In August 1936, Dr. Ralph Robertson Mellon of Pittsburgh* stood at the bedside of a patient stricken with deadly peritonitis. In desperation he fed her a German-made drug, never before used in the U. S. The patient rapidly recovered. Dr. Mellon then plunged into an intensive study of the action of this drug, a combination of benzene, a sulfur compound and naphthalene, called prontosil. He learned that: 1) one of its three ingredients, naphthalene, was medically worthless; 2) sulfanilamide, a cheaper U. S. product, composed of the other two ingredients, would do everything prontosil could do. Last fortnight, together with Dr. Paul Gross and Frank B. Cooper, Pittsburgh Institute of Pathology chemist. Dr. Mellon published the first complete appraisal of sulfanilamide, the most remarkable drug of this generation.†
Its prime points:
¶ In less than two years sulfanilamide has cured thousands of streptococcic infections of various types, including streptococcic septicemia (blood poisoning), streptococcic sore throat, peritonitis, puerperal sepsis (childbed fever), etc. Meningitis, gonorrhea and certain types of pneumonia have also been conquered. So far sulfanilamide has had no remarkable effect on diseases produced by bacteria other than the streptococcus, men-ingococcus, pneumococcus, or gonococcus. ¶ Although there have been only ten fatalities in 4,000 cases,** with "no correlation between these reactions and the dosage," sulfanilamide often produces such unpleasant by-effects as nausea and vomiting, dizziness, rash and fever. These disappear with the disease.
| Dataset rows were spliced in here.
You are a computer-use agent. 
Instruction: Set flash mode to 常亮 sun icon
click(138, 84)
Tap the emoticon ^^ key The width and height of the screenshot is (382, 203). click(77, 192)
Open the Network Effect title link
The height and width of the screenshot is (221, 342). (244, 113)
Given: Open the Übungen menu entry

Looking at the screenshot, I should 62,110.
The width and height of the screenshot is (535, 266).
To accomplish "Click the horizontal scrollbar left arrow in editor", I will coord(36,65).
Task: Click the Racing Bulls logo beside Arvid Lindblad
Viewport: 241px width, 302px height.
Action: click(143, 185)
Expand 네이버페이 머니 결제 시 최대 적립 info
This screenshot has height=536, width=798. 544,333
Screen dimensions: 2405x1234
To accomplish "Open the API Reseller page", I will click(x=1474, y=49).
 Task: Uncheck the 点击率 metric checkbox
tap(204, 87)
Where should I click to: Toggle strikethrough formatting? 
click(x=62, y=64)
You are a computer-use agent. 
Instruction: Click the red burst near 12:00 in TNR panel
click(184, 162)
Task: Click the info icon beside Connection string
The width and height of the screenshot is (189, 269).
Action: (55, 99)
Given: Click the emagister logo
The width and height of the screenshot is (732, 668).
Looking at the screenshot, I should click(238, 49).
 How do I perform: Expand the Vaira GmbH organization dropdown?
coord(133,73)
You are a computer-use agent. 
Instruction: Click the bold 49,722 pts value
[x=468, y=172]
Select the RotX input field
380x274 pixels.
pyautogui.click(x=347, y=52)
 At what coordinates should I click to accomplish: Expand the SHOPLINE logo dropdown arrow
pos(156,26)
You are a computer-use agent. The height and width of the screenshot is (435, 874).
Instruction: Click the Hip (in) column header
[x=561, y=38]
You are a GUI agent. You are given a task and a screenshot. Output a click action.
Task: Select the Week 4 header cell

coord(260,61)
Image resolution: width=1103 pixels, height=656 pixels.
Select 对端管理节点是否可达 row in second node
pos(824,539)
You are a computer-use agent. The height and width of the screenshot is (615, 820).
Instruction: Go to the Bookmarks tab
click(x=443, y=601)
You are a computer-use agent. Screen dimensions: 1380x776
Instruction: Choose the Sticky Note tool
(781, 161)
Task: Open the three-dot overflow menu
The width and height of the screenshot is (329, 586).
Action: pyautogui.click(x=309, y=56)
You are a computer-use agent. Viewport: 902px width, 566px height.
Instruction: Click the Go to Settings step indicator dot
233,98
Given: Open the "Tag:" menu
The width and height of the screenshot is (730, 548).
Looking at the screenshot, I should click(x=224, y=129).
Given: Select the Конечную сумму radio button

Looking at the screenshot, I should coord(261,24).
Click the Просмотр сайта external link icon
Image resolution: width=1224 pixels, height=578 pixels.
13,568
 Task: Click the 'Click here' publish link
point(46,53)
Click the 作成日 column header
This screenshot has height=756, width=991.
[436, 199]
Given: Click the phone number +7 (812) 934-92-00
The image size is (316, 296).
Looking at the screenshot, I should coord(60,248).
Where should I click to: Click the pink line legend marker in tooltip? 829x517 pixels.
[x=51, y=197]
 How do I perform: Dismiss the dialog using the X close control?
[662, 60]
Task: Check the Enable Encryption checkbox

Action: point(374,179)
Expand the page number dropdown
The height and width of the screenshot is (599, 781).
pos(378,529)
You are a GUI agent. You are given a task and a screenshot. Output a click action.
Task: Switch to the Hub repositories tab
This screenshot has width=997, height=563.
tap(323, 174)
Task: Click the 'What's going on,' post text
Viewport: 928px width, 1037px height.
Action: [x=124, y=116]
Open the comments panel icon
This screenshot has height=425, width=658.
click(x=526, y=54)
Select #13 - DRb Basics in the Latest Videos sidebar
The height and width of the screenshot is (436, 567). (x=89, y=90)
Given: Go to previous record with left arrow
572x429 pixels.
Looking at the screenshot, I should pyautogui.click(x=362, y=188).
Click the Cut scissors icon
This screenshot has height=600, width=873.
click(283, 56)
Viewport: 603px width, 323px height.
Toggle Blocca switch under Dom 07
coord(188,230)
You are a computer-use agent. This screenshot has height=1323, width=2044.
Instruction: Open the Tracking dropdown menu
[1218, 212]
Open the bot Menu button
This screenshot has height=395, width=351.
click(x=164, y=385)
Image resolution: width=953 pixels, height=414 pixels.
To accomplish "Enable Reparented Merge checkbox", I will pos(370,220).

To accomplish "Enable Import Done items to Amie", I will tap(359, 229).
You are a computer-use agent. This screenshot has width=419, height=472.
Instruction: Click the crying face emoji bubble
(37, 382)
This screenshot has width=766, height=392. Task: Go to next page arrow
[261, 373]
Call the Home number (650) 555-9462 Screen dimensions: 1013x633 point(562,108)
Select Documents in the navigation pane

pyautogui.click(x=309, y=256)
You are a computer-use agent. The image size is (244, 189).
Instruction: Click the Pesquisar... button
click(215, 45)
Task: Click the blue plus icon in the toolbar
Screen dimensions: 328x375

* No kin to the aluminum Mellons.
*SULFANILAMIDE THERAPY OF BACTERIAL INFECTIONS Ralph R. Mellon, Paul Gross and Frank B. CooperCharles C. Thomas ($4).
**The 76 deaths which occurred in the U. S. last year from "elixir of sulfanilamide" were not due to the action of the drug, but to the diethylene glycol which an ignorant chemist used to dissolve it. Sulfanilamide should be taken only upon a physician's prescription.